ECTRIMS eLearning

Alemtuzumab Demonstrated Durable Efficacy and Safety in CARE-MS I Patients Switching From SC IFNB-1a: 5-Year Follow-up After Alemtuzumab (TOPAZ Study)
ECTRIMS Learn. Oreja-Guevara C. 10/27/17; 200845; P1190
Prof. Celia Oreja-Guevara
Prof. Celia Oreja-Guevara
Contributions Biography
Abstract

Abstract: P1190

Type: Poster

Abstract Category: Therapy - disease modifying - 28 Long-term treatment monitoring

Background: In CARE-MS I (NCT00530348), alemtuzumab significantly improved clinical outcomes versus SC IFNB-1a over 2 years (y) in treatment-naive patients (pts) with active RRMS. In a completed extension study (NCT00930553), SC IFNB-1a-treated pts discontinued that therapy and initiated alemtuzumab 12 mg (2 courses: baseline, 5 days; 12 months later, 3 days), which demonstrated durable efficacy in the absence of continuous treatment. In the extension, pts could receive as-needed alemtuzumab retreatment (12 mg/day on 3 consecutive days; ≥12 months after previous course for relapse/MRI activity) or other disease-modifying therapy (DMT; per investigator discretion). Pts completing ≥48 months of the extension could enrol in TOPAZ, a 5-y, phase 3b/4, study (NCT02255656) for further evaluation.
Goal: Evaluate alemtuzumab efficacy and safety 5 y after switching from SC IFNB-1a.
Methods: In TOPAZ, pts can receive alemtuzumab retreatment (≥12 months apart) or other DMT at any time point (both per investigator discretion, no criteria); MRI scans were annual.

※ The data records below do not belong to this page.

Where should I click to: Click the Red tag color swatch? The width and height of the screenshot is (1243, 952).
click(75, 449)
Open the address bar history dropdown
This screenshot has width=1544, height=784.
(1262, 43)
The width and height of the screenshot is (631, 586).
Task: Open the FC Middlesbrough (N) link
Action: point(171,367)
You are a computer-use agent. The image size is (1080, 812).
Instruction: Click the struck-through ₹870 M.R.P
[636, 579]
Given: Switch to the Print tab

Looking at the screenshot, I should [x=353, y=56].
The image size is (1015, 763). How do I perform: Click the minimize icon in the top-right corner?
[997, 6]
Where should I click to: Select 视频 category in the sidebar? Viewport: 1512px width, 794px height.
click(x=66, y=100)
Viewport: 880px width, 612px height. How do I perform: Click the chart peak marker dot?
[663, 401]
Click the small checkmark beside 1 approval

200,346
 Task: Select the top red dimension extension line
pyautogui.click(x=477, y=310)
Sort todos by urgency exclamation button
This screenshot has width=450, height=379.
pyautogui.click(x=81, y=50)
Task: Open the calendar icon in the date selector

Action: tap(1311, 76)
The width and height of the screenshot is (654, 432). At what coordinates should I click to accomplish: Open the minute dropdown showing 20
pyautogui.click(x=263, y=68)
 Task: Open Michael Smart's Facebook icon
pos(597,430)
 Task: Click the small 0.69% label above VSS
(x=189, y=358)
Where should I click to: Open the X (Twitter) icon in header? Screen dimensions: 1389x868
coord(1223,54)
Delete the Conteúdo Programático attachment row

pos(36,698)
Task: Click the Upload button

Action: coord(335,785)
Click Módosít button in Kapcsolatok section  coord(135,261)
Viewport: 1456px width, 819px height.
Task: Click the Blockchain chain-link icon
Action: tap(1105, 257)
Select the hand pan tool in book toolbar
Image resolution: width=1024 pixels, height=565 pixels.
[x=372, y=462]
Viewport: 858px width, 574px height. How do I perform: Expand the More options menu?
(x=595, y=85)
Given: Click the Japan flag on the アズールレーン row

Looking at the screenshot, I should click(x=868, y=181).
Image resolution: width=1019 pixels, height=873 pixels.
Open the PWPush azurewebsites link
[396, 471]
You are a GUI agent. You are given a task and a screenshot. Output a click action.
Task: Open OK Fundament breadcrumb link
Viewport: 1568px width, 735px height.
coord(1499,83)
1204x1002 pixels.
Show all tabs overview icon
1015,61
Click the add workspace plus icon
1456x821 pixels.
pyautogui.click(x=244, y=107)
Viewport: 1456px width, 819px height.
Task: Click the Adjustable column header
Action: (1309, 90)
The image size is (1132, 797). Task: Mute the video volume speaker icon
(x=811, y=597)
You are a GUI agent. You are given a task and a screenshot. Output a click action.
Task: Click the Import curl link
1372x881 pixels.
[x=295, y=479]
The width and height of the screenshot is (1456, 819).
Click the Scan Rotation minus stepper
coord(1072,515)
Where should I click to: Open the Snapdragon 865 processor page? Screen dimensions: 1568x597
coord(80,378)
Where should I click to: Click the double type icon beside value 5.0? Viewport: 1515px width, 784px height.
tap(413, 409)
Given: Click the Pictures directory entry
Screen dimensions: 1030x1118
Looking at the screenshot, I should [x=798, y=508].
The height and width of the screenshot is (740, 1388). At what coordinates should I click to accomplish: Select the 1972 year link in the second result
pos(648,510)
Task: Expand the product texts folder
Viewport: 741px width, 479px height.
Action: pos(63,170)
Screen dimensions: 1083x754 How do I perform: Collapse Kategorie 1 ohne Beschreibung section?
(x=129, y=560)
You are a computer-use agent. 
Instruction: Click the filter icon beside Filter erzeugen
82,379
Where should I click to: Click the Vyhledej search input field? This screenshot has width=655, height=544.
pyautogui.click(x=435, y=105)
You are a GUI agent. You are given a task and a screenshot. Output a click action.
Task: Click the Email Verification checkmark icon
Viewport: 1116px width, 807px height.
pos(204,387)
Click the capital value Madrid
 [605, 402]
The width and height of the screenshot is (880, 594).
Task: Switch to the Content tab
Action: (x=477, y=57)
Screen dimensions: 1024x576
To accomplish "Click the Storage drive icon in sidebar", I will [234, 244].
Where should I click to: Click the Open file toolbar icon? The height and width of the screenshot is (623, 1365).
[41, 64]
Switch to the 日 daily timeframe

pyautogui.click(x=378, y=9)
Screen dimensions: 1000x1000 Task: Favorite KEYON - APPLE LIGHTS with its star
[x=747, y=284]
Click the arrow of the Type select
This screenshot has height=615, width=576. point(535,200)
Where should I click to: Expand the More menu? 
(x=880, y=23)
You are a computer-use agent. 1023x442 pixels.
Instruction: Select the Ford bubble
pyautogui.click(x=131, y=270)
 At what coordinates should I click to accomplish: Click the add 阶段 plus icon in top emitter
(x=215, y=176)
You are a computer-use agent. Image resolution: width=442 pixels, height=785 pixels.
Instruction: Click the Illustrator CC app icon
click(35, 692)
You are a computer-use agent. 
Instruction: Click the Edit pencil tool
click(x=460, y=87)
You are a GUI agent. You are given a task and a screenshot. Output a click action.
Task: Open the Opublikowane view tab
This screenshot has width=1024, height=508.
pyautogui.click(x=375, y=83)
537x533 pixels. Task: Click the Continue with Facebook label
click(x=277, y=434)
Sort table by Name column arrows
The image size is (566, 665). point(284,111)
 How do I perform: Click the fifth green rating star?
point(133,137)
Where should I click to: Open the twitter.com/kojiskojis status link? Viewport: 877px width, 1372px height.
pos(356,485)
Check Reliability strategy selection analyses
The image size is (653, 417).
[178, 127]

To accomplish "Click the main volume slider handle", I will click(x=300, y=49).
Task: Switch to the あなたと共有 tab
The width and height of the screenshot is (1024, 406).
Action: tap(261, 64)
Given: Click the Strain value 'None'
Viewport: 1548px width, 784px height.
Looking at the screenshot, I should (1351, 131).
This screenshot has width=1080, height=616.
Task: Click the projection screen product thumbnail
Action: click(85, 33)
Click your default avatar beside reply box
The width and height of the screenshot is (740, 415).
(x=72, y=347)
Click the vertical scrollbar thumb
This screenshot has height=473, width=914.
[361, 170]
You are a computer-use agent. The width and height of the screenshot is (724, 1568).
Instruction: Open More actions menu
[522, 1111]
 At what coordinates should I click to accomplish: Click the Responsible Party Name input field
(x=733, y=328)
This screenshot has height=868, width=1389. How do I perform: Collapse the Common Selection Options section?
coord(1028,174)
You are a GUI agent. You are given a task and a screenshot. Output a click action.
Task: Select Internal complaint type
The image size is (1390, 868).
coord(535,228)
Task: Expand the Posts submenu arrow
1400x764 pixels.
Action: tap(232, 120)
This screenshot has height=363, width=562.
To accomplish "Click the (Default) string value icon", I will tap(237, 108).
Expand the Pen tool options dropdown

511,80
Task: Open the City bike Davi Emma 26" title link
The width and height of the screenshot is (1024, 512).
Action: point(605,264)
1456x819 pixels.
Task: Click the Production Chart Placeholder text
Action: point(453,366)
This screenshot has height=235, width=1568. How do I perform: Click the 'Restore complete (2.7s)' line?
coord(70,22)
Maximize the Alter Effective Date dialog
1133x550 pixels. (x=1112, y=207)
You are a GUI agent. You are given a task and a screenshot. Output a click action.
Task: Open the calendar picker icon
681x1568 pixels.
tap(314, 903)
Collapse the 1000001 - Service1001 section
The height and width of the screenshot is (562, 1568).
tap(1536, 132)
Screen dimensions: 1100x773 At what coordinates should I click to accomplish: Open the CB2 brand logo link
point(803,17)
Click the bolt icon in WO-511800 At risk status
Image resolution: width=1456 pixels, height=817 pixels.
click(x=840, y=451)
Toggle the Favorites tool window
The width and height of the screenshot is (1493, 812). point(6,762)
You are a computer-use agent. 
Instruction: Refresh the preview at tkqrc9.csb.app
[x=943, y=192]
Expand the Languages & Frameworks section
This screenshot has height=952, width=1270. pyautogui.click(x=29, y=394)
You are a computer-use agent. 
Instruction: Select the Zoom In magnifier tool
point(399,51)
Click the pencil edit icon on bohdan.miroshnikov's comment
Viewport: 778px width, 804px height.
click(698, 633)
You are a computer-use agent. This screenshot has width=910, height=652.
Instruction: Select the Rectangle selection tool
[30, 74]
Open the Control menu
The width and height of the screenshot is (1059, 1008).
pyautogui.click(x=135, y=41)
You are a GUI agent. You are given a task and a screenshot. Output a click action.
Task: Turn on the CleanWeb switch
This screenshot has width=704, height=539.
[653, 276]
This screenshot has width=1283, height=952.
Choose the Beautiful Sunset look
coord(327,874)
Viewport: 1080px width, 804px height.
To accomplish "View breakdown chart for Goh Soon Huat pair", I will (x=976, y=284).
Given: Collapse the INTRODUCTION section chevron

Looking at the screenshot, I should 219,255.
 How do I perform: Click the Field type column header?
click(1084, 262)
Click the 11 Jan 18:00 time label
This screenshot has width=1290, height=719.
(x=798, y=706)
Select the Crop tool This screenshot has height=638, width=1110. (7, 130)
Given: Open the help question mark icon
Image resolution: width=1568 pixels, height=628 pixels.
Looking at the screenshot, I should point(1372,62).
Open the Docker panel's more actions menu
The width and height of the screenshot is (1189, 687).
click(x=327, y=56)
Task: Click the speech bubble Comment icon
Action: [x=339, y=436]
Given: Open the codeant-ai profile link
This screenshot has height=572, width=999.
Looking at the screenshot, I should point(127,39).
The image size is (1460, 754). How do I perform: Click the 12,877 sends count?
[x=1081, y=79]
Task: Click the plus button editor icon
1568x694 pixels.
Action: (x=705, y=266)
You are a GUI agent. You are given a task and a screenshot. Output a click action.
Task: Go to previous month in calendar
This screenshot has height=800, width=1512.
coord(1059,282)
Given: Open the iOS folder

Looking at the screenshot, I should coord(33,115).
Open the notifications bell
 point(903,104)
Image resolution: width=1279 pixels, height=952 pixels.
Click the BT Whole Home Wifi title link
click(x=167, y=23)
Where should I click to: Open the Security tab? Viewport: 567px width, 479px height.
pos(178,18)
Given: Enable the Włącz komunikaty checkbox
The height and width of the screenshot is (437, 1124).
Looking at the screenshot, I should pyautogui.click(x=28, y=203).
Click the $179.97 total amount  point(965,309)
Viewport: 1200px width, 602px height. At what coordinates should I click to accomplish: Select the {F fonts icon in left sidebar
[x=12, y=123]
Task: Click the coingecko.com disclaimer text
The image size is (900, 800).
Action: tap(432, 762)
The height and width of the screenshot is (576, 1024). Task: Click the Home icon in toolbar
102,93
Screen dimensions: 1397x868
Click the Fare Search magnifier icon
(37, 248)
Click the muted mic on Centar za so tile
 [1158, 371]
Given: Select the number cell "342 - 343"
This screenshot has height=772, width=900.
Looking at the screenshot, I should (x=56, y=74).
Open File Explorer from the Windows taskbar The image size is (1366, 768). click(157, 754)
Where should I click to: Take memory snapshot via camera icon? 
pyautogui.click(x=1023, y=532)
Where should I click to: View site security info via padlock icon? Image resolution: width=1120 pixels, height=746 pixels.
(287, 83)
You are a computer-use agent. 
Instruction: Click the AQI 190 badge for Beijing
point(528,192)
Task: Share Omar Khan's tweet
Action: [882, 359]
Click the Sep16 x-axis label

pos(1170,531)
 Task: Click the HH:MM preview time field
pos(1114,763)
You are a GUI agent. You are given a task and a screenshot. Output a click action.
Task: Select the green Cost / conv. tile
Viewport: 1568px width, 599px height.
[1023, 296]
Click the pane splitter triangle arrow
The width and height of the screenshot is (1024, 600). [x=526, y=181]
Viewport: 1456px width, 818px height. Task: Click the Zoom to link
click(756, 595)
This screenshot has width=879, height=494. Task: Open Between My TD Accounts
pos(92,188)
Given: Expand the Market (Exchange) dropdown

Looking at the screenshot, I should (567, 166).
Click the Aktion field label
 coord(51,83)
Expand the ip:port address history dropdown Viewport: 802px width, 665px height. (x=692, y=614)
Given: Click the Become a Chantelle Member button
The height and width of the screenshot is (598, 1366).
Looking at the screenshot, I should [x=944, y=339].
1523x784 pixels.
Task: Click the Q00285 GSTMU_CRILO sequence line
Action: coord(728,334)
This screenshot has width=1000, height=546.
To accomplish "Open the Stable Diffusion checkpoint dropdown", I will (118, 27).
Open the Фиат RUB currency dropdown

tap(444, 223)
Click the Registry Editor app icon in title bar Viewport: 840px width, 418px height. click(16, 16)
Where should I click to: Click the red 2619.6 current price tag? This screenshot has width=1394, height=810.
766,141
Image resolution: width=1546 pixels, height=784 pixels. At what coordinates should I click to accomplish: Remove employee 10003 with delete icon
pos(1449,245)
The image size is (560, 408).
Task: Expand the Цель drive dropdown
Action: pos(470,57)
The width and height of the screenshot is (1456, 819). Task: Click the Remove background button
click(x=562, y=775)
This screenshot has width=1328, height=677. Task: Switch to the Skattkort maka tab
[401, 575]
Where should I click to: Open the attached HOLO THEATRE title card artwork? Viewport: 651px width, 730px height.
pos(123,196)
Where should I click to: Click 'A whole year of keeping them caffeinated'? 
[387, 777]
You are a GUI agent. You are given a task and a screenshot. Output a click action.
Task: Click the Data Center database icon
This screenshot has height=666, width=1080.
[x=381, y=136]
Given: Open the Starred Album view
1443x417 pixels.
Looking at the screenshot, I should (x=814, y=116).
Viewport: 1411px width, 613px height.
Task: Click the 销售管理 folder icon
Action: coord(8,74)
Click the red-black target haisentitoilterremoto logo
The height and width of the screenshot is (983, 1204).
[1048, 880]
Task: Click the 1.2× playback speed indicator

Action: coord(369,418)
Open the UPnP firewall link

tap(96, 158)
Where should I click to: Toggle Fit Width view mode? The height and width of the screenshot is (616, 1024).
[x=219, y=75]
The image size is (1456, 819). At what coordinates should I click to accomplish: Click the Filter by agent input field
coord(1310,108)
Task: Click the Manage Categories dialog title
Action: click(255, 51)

Assessments: annualised relapse rate (ARR); 6-month confirmed disability worsening (CDW); 6-month confirmed disability improvement (CDI); no evidence of disease activity (NEDA); adverse events.
Results: Of 173 SC IFNB-1a-treated pts completing CARE-MS I, 139 (80%) received alemtuzumab in the extension study; 122 (88%) of these completed Y4 of post-alemtuzumab follow-up and entered TOPAZ, and 118 (97%) completed Y5 post-alemtuzumab. ARR decreased from 0.39 with SC IFNB-1a (Y0-2) to 0.11 with alemtuzumab (Y0-2) and remained low through Y5 (0.09). Percentage relapse-free increased from 79% in Y2 of SC IFNB-1a to 87% in Y2 post-alemtuzumab and was 92% in Y5. Percentages achieving annual NEDA increased from 47% in Y2 of SC IFNB-1a to 71%, 59%, 54%, and 56% in Y2, Y3, Y4, and Y5 post-alemtuzumab, respectively. Through Y5 of alemtuzumab follow-up, 75% were free of 6-month CDW; 28% had 6-month CDI. 71% received no further treatment after the initial 2 alemtuzumab courses. Safety was consistent with that of core study alemtuzumab-treated pts.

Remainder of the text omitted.